**INPUT DATA**:
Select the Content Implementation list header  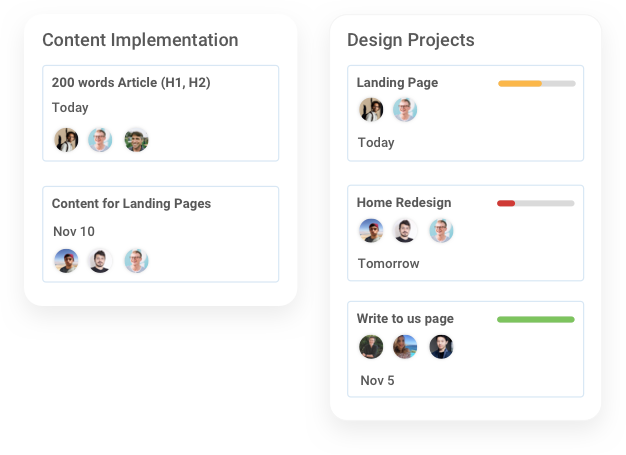(140, 40)
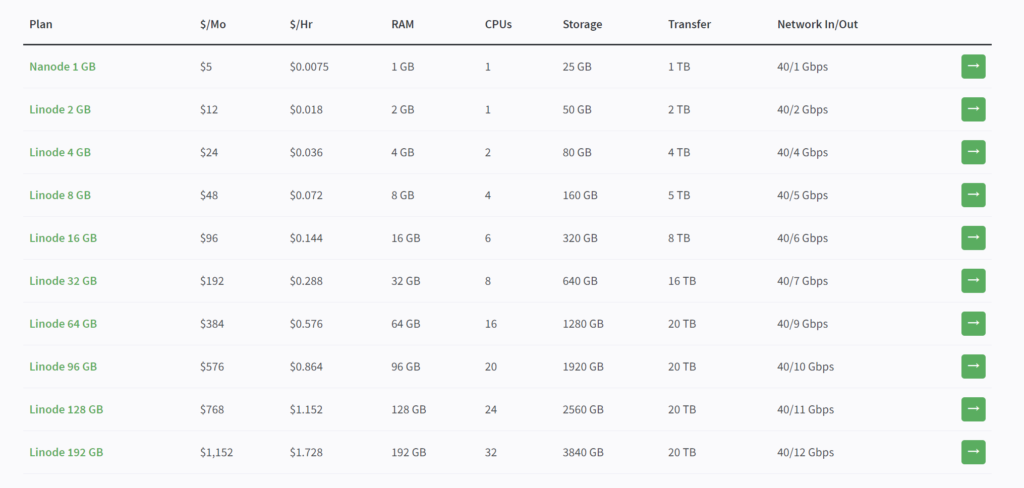Screen dimensions: 1024x488
Task: Click the Linode 16 GB plan name
Action: [63, 239]
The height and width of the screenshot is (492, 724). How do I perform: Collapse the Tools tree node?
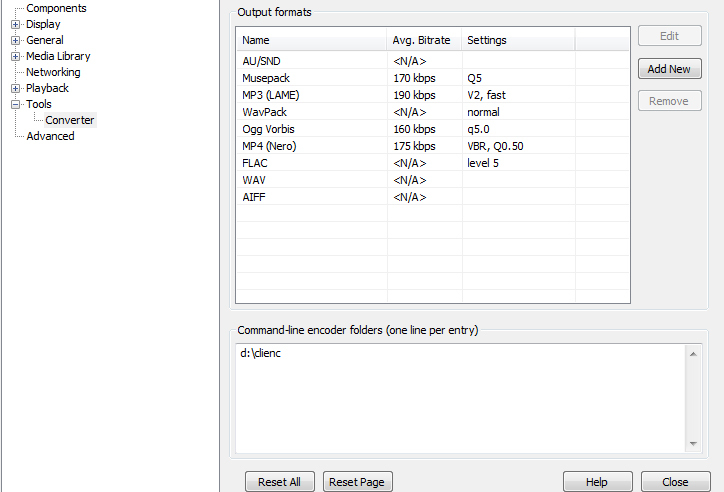point(15,105)
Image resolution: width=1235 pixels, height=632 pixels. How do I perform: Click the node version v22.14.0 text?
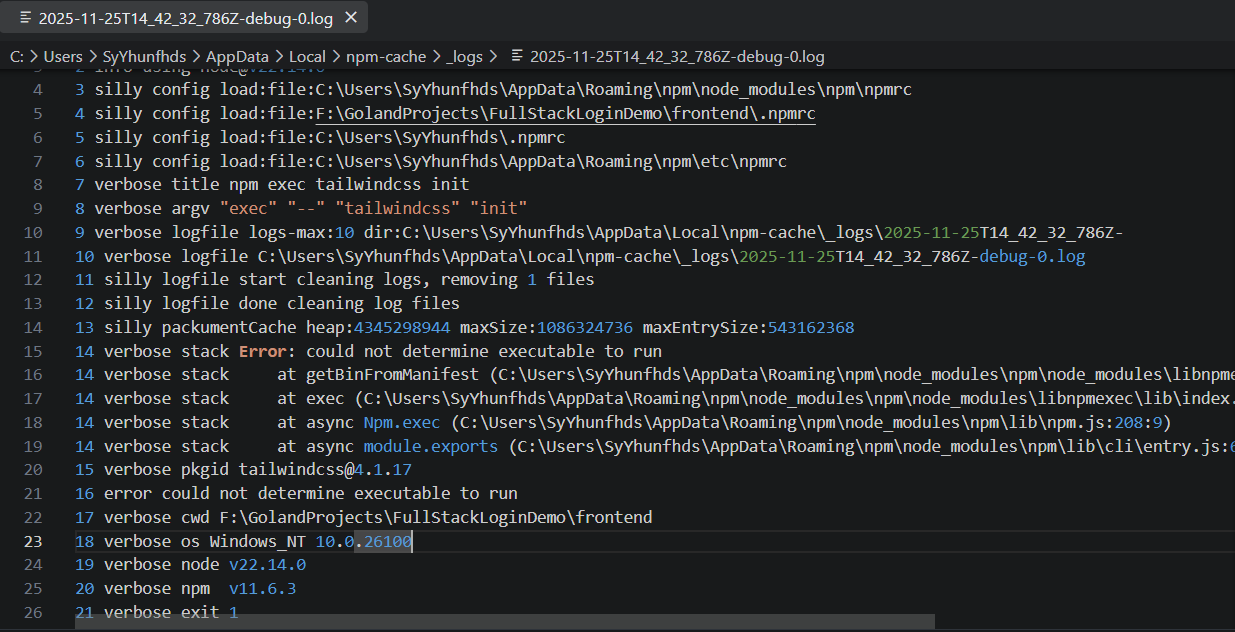[x=267, y=565]
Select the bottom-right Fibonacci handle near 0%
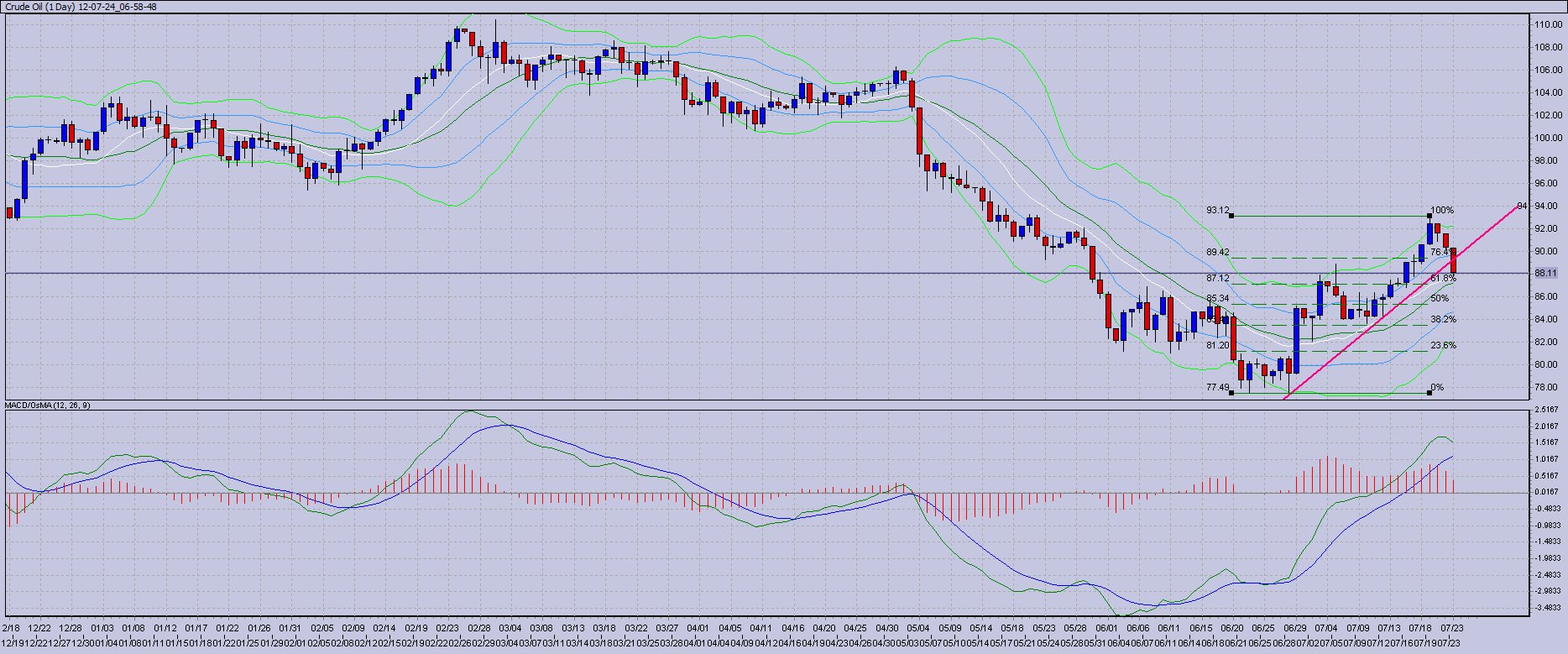 coord(1429,393)
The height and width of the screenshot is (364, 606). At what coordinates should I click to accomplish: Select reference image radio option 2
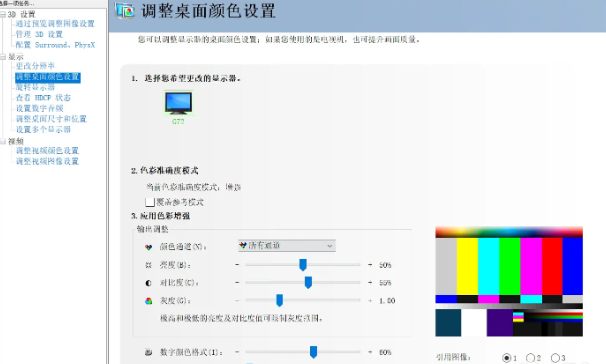(530, 358)
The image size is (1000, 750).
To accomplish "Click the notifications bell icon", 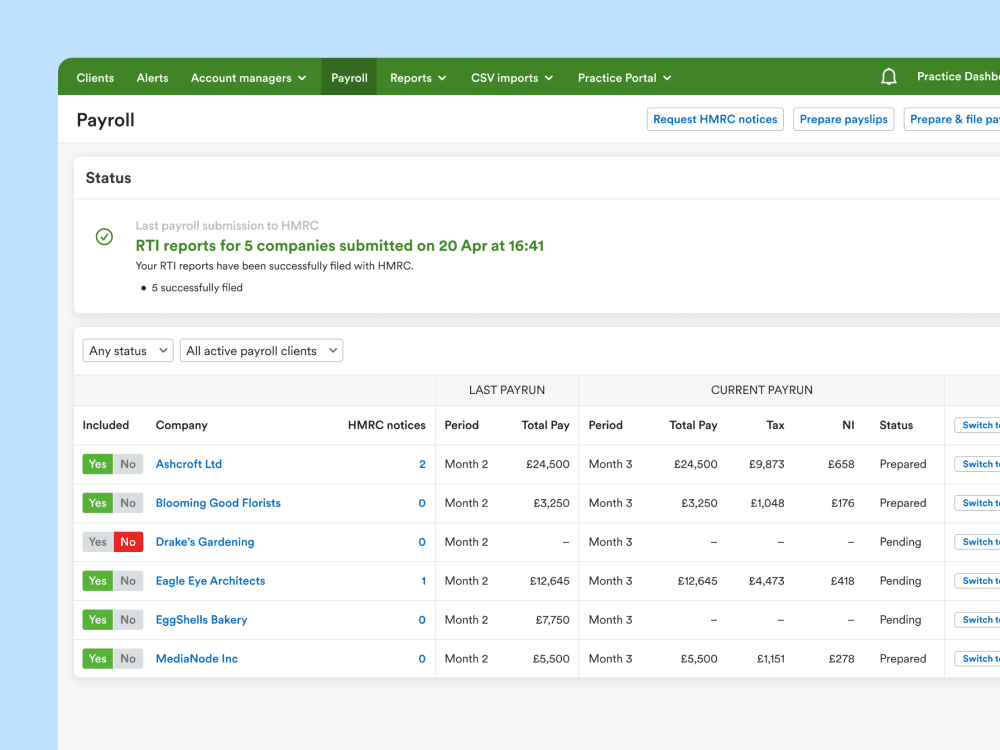I will pyautogui.click(x=888, y=77).
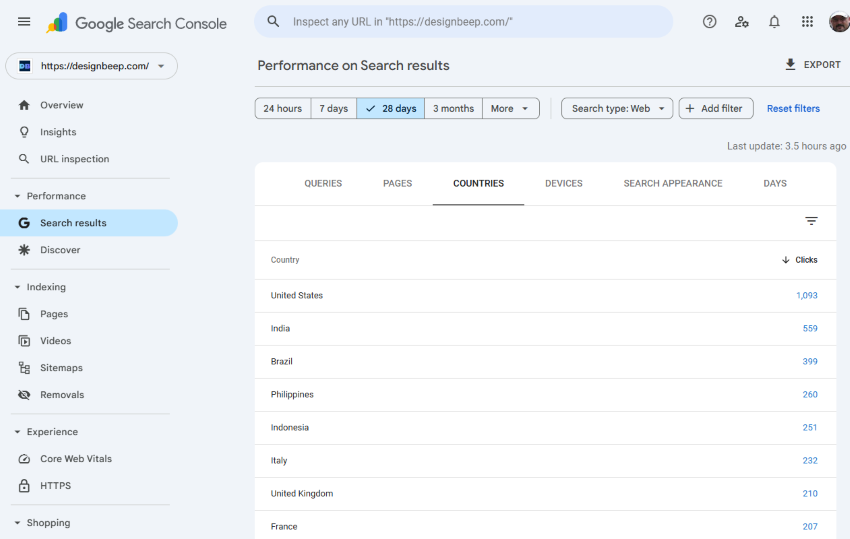This screenshot has width=850, height=539.
Task: Open the Help question mark icon
Action: pos(709,22)
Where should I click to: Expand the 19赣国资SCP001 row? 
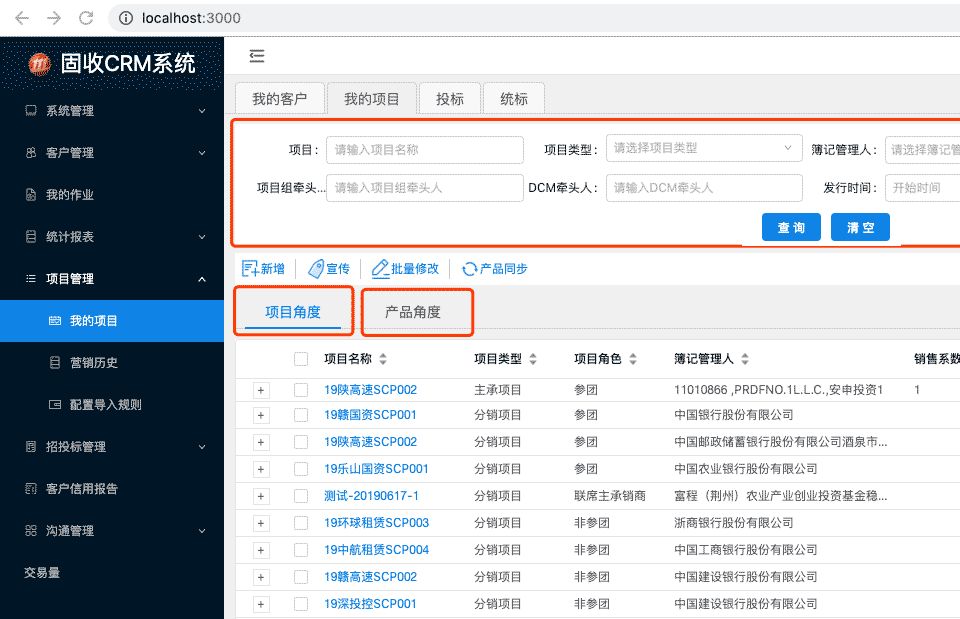[x=260, y=414]
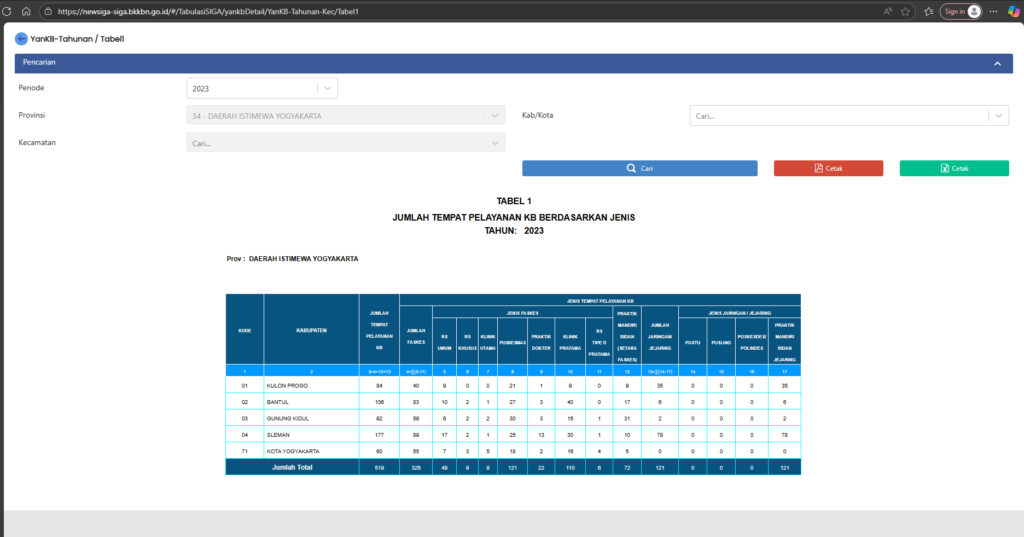Click the blue back arrow beside YanKB-Tahunan
This screenshot has width=1024, height=537.
21,38
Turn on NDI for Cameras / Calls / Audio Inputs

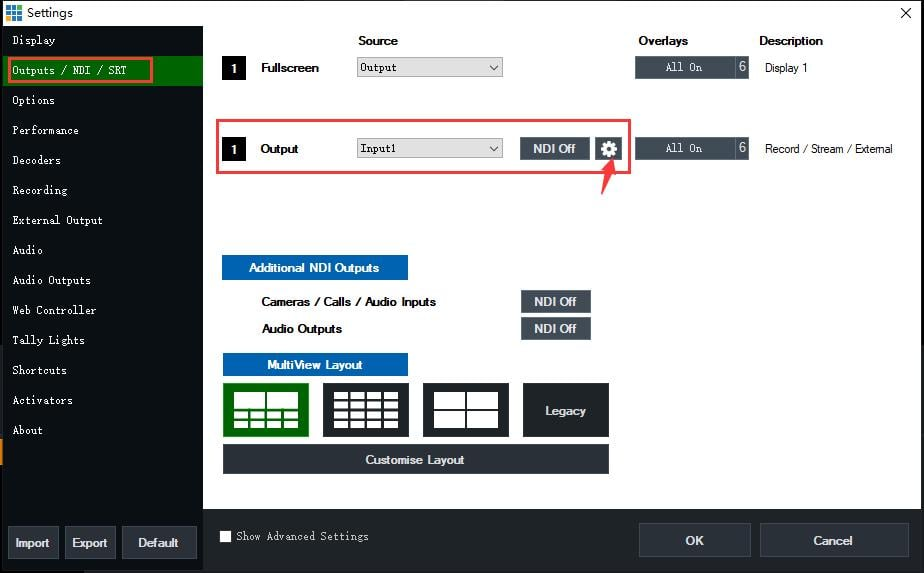pos(555,301)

**YOUR INSTRUCTIONS**:
Pictures excluded, reproduce only the part above that opens with the line holding "Select the bottom-right" and closes with the line holding "The image size is (1000, 750).", exactly as written.

**RESULT BELOW**:
Select the bottom-right Fibonacci handle near 0%
 coord(1429,393)
The height and width of the screenshot is (364, 606). At what coordinates should I click to accomplish: Select reference image radio option 2
(530, 358)
The image size is (1000, 750).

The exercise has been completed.